The wave of partitioning and protectionism happening in the Internet and other global networks (like Russia trying to build their own VISA style pay system and national/government supported search engine) starts to remind about global trade partitioning leading to and through the Great Depression.



It seems likely that it simply wasn't given any thought. Not so much that they did trust them, but that they didn't comprehend what could have been done, and so it never really bothered them that much.

Once it was made apparent just what the capabilities were, and how strongly the NSA was utilizing those capabilities, minds started to change.


>It seems likely that it simply wasn't given any thought. Not so much that they did trust them, but that they didn't comprehend what could have been done, and so it never really bothered them that much.

To my knowledge, 20 years ago Russian security agencies were trying to inspect in depth any foreign computer hardware (as there is no other computer hardware existed back then or even today in Russia) that they were buying. Not that one is able to seriously inspect beyond the level of the plastic body of a chip, yet they tried at least :)


One is often able to inspect beyond that level.

https://duckduckgo.com/?q=semiconductor+decapsulation

The fact that these techniques do work fairly well for semiconductor reverse engineering is a reason that recent research on "stealthy dopant-level hardware Trojans" was scary.

http://www.iacr.org/workshops/ches/ches2013/presentations/CH...

Though maybe that's what your reference to the inability to "seriously" inspect chips refers to. :-)

This research produces optically indistinguishable ICs with different electrical properties, which hinders optical reverse engineering.

My impression is that there's still a semiconductor device reverse engineering technique which likely defeats this measure (FIB imaging)

https://en.wikipedia.org/wiki/Focused_ion_beam

as well as some other microscopy techniques that might conceivably detect these differences, but that it's more difficult and expensive overall compared to optical imaging.


I just saw on the cryptography mailing list that some researchers have succeeded in using both SEM and FIB to see the stealthy dopants:

https://eprint.iacr.org/2014/508

So maybe the dopants have to get even stealthier if they're to avoid expert semiconductor reverse engineers. :-)

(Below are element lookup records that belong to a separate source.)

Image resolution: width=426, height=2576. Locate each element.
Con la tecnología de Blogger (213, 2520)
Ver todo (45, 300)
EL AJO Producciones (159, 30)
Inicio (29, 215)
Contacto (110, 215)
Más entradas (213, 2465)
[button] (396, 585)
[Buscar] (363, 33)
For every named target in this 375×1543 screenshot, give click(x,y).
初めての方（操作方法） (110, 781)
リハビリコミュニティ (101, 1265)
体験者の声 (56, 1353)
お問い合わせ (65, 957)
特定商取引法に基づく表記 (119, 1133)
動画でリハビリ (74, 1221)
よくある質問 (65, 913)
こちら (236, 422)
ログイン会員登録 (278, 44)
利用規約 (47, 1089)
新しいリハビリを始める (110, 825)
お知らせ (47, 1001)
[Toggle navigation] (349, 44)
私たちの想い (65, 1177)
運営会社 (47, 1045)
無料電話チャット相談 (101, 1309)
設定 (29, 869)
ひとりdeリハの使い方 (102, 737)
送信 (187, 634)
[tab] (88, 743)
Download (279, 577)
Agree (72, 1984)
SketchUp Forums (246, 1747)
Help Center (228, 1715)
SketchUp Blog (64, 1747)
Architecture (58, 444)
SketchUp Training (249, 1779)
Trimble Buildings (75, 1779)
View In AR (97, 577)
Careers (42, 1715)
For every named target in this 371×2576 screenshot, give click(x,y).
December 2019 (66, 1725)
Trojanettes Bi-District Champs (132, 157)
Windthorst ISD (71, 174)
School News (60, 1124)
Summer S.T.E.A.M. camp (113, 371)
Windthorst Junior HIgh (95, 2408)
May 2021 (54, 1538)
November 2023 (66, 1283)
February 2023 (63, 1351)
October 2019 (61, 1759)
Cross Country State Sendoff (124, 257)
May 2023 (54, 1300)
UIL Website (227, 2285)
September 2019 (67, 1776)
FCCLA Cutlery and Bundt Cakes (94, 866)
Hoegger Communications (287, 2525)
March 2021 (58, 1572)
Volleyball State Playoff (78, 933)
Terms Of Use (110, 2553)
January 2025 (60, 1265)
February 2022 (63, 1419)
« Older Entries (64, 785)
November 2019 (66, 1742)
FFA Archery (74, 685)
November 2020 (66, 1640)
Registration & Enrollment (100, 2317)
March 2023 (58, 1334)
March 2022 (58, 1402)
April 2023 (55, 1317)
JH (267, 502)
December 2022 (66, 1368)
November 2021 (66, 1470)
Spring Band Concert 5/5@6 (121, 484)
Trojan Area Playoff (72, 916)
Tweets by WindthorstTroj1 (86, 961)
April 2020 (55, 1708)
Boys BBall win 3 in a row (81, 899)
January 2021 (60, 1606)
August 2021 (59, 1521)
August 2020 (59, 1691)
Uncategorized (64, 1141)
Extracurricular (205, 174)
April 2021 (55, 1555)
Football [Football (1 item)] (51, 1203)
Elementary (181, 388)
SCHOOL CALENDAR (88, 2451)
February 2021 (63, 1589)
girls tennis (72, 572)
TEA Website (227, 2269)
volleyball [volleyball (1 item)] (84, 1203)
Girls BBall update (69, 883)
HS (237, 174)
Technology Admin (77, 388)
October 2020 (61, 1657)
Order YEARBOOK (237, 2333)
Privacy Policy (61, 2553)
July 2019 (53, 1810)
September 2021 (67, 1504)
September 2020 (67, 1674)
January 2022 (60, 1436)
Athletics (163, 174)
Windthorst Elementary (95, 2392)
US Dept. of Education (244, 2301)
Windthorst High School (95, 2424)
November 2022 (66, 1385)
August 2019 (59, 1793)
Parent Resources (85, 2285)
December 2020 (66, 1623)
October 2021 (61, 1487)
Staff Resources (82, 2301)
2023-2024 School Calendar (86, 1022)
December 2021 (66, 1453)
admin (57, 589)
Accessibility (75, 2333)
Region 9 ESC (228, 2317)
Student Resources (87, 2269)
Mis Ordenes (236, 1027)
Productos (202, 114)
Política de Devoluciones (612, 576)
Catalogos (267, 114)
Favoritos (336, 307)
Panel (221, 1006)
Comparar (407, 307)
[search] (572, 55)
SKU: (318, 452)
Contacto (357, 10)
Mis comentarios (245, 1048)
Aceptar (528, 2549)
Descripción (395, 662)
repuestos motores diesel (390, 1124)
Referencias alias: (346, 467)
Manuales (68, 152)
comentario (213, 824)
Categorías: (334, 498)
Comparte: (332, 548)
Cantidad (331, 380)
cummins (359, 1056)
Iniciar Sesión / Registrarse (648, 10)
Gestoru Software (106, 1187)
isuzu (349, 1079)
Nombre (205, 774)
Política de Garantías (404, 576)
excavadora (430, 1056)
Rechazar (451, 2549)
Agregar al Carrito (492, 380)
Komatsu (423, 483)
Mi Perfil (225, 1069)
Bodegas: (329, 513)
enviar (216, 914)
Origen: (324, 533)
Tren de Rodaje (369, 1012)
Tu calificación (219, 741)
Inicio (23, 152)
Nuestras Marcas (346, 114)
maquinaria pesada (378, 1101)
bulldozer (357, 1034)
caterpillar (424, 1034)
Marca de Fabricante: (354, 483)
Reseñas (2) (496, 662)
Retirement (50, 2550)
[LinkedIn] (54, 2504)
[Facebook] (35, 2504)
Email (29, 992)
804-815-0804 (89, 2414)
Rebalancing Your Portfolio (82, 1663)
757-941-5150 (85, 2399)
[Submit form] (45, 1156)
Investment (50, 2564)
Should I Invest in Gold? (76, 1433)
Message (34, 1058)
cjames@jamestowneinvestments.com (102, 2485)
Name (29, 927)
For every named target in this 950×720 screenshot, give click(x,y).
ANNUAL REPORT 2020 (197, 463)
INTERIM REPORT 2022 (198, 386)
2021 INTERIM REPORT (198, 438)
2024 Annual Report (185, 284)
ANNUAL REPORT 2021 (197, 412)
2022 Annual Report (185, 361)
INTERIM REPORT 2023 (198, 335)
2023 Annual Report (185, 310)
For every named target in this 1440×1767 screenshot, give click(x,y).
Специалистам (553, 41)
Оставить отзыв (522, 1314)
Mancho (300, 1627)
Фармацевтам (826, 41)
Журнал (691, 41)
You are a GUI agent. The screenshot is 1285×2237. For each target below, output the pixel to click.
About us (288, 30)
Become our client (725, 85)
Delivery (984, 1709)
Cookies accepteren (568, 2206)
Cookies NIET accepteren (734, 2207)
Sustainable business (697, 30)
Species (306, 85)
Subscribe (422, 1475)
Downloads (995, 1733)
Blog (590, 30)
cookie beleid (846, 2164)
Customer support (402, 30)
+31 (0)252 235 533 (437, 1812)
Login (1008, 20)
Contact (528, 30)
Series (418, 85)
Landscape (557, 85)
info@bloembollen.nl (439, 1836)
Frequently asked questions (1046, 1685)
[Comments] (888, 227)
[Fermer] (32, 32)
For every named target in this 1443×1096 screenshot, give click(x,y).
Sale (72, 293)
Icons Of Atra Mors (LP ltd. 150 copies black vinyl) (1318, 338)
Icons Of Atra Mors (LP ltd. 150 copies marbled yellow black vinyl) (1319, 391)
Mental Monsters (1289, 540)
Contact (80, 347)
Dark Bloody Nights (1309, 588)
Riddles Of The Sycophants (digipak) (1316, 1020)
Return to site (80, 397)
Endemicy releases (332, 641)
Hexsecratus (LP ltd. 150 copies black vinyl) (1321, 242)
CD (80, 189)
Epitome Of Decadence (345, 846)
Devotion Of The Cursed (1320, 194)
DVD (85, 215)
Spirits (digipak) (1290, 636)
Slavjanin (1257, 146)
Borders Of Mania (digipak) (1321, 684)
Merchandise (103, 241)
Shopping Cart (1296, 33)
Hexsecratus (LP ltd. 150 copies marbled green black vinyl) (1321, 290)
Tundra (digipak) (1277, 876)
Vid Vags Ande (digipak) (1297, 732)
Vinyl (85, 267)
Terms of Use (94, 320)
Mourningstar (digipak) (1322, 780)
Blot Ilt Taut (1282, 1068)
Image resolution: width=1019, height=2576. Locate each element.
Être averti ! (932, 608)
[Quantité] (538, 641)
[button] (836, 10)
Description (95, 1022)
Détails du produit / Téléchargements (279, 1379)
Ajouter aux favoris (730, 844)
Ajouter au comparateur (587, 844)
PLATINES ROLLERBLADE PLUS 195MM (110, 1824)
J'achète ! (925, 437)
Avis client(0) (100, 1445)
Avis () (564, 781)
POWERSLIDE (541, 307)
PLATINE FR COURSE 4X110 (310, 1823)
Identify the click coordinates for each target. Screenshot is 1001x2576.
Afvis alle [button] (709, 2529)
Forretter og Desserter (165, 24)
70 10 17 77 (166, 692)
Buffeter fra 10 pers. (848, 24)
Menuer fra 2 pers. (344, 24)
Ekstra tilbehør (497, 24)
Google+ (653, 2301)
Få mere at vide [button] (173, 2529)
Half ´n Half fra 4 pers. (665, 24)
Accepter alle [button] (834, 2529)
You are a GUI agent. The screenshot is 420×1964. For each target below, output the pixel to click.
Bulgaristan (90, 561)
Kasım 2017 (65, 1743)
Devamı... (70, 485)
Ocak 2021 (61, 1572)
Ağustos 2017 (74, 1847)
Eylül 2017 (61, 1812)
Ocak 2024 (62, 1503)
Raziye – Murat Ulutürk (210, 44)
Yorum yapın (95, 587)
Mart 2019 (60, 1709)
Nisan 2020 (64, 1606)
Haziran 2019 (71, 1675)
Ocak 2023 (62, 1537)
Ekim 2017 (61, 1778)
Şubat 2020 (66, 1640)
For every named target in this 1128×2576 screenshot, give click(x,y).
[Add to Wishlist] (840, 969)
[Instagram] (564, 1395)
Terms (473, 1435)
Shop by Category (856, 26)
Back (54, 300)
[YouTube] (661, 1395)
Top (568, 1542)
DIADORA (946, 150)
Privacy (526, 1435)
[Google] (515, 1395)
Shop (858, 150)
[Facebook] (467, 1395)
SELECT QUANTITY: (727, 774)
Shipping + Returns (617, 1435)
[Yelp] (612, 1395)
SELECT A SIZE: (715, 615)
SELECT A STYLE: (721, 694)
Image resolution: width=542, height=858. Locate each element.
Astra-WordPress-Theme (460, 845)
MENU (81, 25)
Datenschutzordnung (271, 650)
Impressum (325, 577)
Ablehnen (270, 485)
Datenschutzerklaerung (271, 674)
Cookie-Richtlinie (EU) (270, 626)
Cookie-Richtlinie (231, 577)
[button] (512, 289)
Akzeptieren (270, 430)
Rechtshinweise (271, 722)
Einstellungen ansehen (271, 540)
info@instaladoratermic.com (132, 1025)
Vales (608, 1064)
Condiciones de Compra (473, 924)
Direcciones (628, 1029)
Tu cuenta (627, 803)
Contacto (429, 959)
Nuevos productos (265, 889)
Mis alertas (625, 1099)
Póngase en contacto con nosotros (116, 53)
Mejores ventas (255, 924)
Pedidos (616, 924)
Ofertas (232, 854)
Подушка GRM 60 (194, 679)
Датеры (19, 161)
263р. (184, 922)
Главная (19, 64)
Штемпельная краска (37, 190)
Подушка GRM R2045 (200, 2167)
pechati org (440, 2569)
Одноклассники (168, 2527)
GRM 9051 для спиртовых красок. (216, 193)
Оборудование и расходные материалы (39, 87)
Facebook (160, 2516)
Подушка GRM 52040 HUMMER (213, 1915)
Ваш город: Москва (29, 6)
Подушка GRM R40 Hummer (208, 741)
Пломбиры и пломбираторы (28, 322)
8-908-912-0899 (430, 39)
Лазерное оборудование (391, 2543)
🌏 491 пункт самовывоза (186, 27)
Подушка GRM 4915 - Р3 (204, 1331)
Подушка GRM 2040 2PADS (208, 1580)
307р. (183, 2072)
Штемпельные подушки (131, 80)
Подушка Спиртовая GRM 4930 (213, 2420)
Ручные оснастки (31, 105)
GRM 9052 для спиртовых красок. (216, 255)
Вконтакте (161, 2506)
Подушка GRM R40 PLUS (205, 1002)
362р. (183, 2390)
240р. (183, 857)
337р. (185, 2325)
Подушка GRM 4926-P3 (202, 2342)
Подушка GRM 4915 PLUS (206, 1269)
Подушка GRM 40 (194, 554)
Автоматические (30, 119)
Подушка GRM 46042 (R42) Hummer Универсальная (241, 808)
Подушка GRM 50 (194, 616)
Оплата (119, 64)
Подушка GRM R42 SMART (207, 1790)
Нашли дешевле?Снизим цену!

That depends on your definition of "seriously" I guess. But there is no need to stop at the plastic. Have a look what the guys at chipworks are doing: http://www.chipworks.com

Also the Russians are traditionally quite good at reverse engeneering ;-) and they _did_ have their own domestic chips 20 years ago.


>they _did_ have their own domestic chips 20 years ago.

No. Not back then, not now. There hasn't been a chip there able to run Word/Excel/email. The best "native" chips are the 30 year old ones, with some updates, in the anti-ICBM systems.


It is fairly obvious they still want to trust. They, meaning the German government, also have not figured out how much actual sovereignty they want Germany to have. In both these cases they probably lag far behind what the people want. That's a long way from "trust nobody" never mind building the tooling to enable that way of working.

If you want to avoid balkaniztion, relying on trust will not work. Trust is dead.


I suspect they knew all along but now that its become pubic knowledge that this is the case, they are goaded into action.

They know that we know that they know. heh.


>they should encrypt point-to-point

That does nothing to prevent the leakage of metadata. Who talked to who, when, and how long. You can encrypt the call, but not the number. You can encrypt the email, but not the headers. You have to trust the system routing the requests.